In June 2009, OTDA will pilot a public Internet version for the Food Stamp e-application starting in the facilitated enrollment districts and going statewide by the end of 2009.
Georgia COMPASS (www.compass.ga.gov)
Georgia also recently implemented a self-service portal. The Georgia Common Point of Access to Social Services, COMPASS, is a one-stop portal for citizens seeking to tap into the state's network of social service programs. "We're living in an age where technology is a major access point," said B.J. Walker, commissioner of the Georgia Department of Human Resources. "It's driving a lot of connections so it's logical that the first point of contact even to a government service should use technology and that technology should take the transaction as far down the road as possible."
Georgia COMPASS screens applicants, steers them toward appropriate programs and allows them to fill out an application for food stamps online. "It helps maximize the time of the applicant and the time of our staff," said Walker.
Massachusetts Virtual Gateway (www.mass.gov/eohhs)
The Massachusetts Virtual Gateway is a web portal that provides the general public, clients, providers and frontline staff in Massachusetts with access to health and human service information and services online.

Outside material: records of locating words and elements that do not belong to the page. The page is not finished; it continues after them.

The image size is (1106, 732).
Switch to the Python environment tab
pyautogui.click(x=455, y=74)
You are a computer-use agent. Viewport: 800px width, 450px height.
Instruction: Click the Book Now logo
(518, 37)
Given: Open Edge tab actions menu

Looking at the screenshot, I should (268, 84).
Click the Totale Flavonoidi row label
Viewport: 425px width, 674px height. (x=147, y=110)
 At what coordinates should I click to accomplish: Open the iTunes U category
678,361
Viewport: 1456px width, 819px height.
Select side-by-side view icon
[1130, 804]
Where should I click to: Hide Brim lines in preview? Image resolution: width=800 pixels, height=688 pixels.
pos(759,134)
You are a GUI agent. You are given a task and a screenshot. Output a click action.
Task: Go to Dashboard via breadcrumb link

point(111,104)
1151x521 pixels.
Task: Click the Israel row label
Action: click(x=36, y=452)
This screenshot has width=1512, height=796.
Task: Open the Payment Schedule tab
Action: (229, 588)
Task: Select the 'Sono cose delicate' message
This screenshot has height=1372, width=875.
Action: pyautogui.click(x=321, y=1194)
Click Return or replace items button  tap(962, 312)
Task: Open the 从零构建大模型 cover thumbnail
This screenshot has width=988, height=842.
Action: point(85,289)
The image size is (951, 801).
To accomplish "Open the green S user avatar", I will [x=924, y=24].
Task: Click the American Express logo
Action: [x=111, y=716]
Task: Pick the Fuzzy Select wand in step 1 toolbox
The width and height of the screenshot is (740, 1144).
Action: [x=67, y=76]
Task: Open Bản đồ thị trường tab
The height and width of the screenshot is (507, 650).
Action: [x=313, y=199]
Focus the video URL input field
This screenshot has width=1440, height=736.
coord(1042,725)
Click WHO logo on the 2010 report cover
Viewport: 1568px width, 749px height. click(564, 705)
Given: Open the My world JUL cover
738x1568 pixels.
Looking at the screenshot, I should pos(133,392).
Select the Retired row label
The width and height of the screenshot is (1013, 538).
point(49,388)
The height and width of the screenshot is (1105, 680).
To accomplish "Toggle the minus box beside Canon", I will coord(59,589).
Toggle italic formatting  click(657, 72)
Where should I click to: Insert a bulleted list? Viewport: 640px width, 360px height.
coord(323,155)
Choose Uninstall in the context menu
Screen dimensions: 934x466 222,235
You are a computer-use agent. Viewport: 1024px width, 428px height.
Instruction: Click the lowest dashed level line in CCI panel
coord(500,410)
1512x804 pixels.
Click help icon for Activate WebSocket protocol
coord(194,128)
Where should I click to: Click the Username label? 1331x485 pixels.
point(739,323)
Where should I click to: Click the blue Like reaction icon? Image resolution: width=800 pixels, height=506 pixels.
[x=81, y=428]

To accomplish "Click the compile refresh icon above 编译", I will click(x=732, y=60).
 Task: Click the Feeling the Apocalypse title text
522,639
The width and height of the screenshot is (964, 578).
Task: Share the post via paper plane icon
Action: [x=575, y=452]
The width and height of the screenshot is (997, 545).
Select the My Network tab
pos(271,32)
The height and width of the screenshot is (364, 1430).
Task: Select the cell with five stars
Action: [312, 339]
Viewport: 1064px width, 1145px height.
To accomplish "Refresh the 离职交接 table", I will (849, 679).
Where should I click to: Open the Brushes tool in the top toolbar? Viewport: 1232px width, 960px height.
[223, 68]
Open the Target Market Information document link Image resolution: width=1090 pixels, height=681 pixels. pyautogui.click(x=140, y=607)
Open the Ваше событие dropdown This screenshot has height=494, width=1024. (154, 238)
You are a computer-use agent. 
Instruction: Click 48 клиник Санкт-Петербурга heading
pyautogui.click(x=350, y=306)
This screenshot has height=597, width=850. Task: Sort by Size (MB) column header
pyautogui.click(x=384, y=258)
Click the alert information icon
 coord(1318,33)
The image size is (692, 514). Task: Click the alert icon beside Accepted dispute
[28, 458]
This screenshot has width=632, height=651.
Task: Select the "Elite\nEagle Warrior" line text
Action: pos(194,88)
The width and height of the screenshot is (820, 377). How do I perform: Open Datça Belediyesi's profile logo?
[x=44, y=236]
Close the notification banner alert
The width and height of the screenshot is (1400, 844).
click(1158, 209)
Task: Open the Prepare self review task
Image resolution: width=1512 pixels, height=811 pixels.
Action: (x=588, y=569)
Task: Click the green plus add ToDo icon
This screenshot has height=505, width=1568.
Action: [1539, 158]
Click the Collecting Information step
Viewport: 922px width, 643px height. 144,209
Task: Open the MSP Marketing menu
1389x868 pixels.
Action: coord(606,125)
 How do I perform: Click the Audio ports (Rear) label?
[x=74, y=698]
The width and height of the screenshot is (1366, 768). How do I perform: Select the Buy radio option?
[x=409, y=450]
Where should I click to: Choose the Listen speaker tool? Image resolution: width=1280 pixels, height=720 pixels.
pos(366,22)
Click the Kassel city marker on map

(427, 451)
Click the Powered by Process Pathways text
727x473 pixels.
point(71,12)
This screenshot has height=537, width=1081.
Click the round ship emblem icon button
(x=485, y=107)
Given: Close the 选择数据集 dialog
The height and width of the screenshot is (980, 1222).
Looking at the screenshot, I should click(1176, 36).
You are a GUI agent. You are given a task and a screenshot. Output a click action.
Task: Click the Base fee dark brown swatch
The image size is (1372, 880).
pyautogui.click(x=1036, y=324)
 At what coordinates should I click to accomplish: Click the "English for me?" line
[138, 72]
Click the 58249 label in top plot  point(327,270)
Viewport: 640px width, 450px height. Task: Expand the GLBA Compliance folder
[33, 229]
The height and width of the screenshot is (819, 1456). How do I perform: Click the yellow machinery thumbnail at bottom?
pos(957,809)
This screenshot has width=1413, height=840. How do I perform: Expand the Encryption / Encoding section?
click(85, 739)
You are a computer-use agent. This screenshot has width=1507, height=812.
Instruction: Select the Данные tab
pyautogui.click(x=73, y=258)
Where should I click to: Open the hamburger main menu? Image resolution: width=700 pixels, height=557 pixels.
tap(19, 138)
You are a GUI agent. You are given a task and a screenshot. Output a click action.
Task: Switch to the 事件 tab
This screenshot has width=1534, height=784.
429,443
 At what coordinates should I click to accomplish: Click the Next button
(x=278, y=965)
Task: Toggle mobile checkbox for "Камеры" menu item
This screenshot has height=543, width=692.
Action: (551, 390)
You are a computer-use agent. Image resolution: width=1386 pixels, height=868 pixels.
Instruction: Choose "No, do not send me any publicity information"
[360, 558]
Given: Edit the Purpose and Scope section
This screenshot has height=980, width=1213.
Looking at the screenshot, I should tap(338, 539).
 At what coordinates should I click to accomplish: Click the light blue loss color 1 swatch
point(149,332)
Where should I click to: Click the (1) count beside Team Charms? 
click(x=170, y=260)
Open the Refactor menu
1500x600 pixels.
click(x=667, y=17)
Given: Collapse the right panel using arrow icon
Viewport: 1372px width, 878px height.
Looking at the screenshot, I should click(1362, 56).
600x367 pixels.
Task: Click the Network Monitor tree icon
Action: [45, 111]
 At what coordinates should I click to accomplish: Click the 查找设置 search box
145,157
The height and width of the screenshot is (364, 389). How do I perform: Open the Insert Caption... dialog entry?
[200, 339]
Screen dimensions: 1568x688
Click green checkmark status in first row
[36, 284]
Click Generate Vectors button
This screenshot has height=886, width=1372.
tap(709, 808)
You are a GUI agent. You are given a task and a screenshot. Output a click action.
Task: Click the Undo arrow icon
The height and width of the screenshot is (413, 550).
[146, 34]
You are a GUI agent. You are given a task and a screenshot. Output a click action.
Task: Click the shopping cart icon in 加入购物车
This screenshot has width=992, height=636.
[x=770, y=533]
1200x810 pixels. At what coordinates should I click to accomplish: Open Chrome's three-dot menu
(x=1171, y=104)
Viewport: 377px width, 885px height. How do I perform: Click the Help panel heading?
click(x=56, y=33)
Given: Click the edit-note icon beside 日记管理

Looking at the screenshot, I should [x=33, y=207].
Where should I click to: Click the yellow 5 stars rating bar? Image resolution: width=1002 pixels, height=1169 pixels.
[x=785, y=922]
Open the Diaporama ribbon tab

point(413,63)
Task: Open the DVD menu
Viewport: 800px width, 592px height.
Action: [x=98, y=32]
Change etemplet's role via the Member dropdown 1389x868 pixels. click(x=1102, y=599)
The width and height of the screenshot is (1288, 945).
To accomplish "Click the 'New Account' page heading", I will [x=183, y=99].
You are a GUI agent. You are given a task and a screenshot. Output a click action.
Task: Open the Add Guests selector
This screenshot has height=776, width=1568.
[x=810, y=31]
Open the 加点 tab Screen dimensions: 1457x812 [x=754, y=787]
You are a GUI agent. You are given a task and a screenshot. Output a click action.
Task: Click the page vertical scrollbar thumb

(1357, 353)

Using the Virtual Gateway, registered providers and applicants submit a single, online electronic application for multiple programs. Prior to the Virtual Gateway, providers were required to submit separate paper applications for each program and clients had to deal with multiple state agencies on their own.
From a citizen-facing perspective, "the first thing we did was food stamps," said Andy Dodge, chief administrative officer for the Executive Office of Health and Human Services in Massachusetts. "Since we launched this, our applications have skyrocketed and we are seeing comparable rates of approval and denial."
Since the Virtual Gateway was implemented, Dodge said their call volumes are down and close to 80 percent of applications are coming in via the Internet. "We're taking increasing case loads and staffing levels aren't going up," Dodge said. "That reiterates to me that we need to use these tools and more like them in the future to deliver care to our citizens in a quality way."
Moving Forward In New Mexico
New Mexico's Human Services Department is one of the most recent state agencies to join the efforts to provide access to services via the Internet. Jan Christine, program manager for the Your Eligibility System New Mexico effort, cites changing expectations and enhancing efficiency as the major drivers of the program.
Consistency in service delivery was a major focus of HSD as well, said Christine. "To support this we have planned to provide access to the major HSD, Children, Youth and Families Department, and Department of Health benefit programs including child care, cash assistance, medical assistance, low income home energy assistance, nutritional assistance, and Women, Infants and Children."
YES NM is targeted to be available to New Mexicans this summer.
Sundhar Sekhar is the principal, HHS Practice Leader, Deloitte Consulting LLP, and Wade Horn is HHS Director, Deloitte Consulting LLP.